Rabu, 15 Mei 2013 –
Sidang Putusan PN Sangatta Terhadap Aliran Sempalan

Sangatta – Humas. Pengadilan Negeri (PN) Sangatta akhirnya mengeluarkan putusan pidana kepada Syeh Muhammad Genti atau yang lebih dikenal dengan Bantil atau Guru bantil (sebutan dari pengikut-pengikutnya) selama 2 tahun subsidier 6 bulan dikurangi masa tahanan terhadapnya.

Sidang yang berlangsung di Ruang Utama Pengadilan Negeri Sangatta, Senin (13/05) ini dipimpin langsung oleh Kepala PN Sangatta, Suparman yang menjadi Hakim Majelis dalam persidangan tersebut. Tampak para pengikut dari Bantil pun hadir menyaksikan persidangan dan dikawal langsung oleh Satuan Polisi Resort, Kejaksaan Agung, Satuan Pamong Praja dan Lembaga Adat Kutai untuk menjaga kenyamanan dalam persidangan.

Putusan pidana yang dijatuhkan Majelis Hakim tersebut, sudah termasuk ringan. Hal ini, dari Jaksa Penuntut Umum menuntut terdakwa Bantil dengan Kurungan Penjara selama 5 tahun. Atas putusan yang dikeluarkan oleh majelis hakim, pengacara terdakwa akan mengajukan banding di tingkat Pengadilan Tinggi Provinsi Kaltim di Samarinda.

Dalam persidangan tersebut, ada 4 hal yang memberatkan terdakwa. Yaitu, (1). Terdakwa telah menodai agama, (2). Terdakwa telah merugikan orang lain, (3). Terdakwa telah menimbulkan keresahan di masyarakat, dan (4). Terdakwa di nilai berbelit-belit dalam memberikan keterangan.

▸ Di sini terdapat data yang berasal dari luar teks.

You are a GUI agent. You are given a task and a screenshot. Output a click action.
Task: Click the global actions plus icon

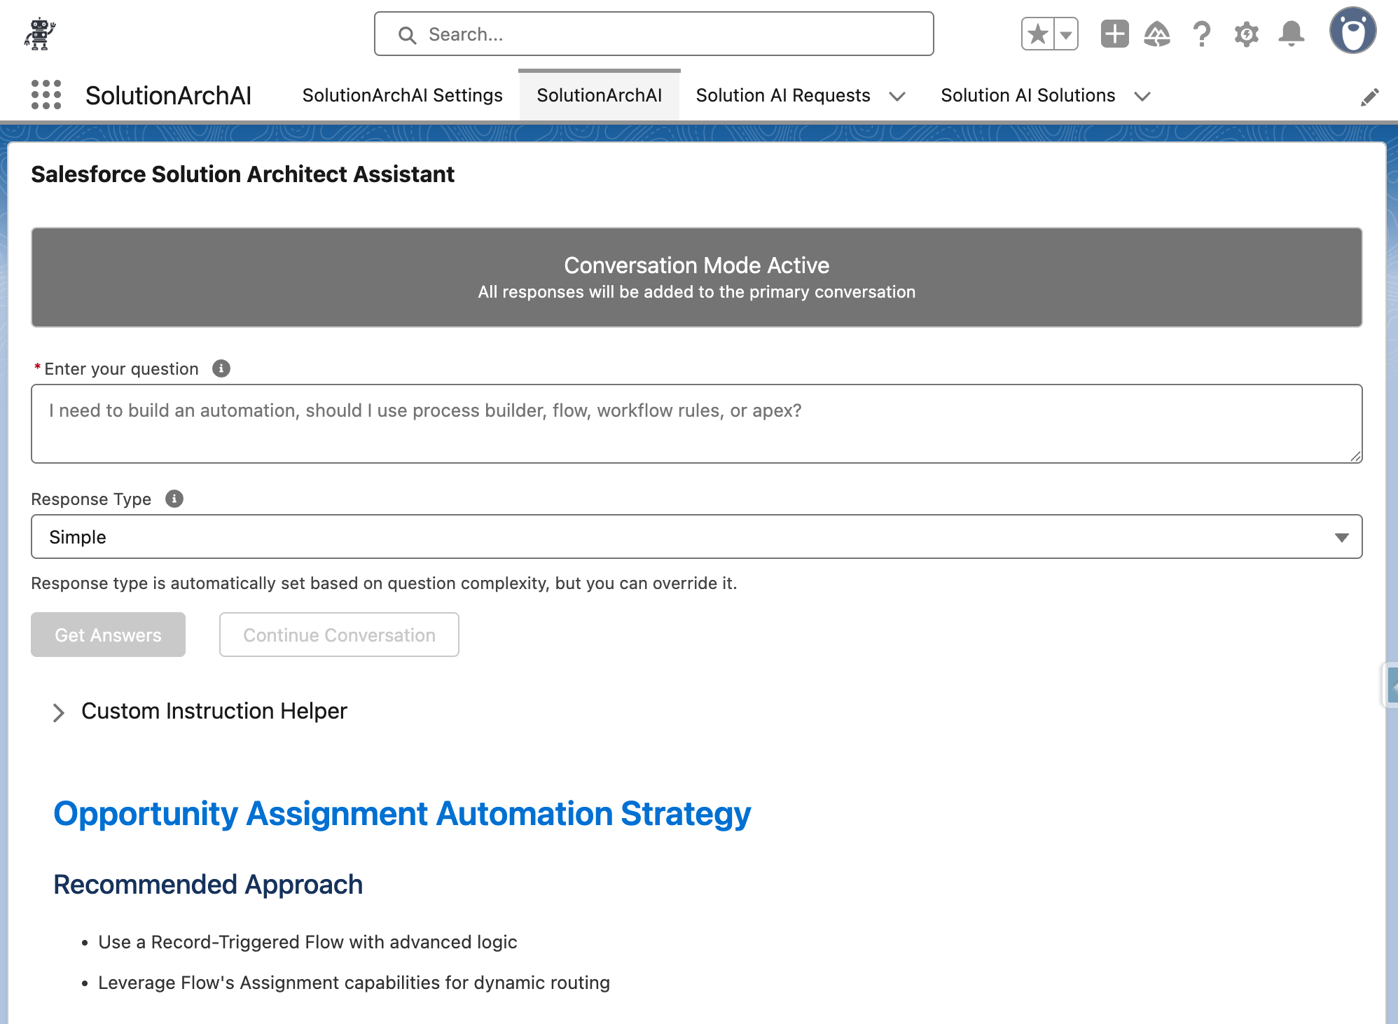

Putusan hukuman yang diberikan kepada terdakwa berdasarkan saksi-saksi yang dihadirkan oleh jaksa penuntut umum, yaitu Aini Syahdan, Jimmy dan Djohan yang ketiganya tersebut adalah mantan pengikut setia dari terdakwa. Selain itu pula, terdakwa terbukti melanggar Pasal 156 a KUHP tentang penodaan agama dan Pasal 378 KUHP tentang Penipuan. Sementara Pasal 372 KUHP tentang Penggelapan yang semula didakwakan, tidak terbukti dalam persidangan.

FAQ
Back to Top Halaman ini diproses dalam waktu : 0.024652 detik
Diakses dari alamat : 103.7.12.72
Jumlah pengunjung: 436570
Lihat versi mobile
Best Viewed with Mozilla Firefox 1280X768
© Copyright 2013 Pusat Informasi dan Humas Kementerian Agama. All Rights Reserved.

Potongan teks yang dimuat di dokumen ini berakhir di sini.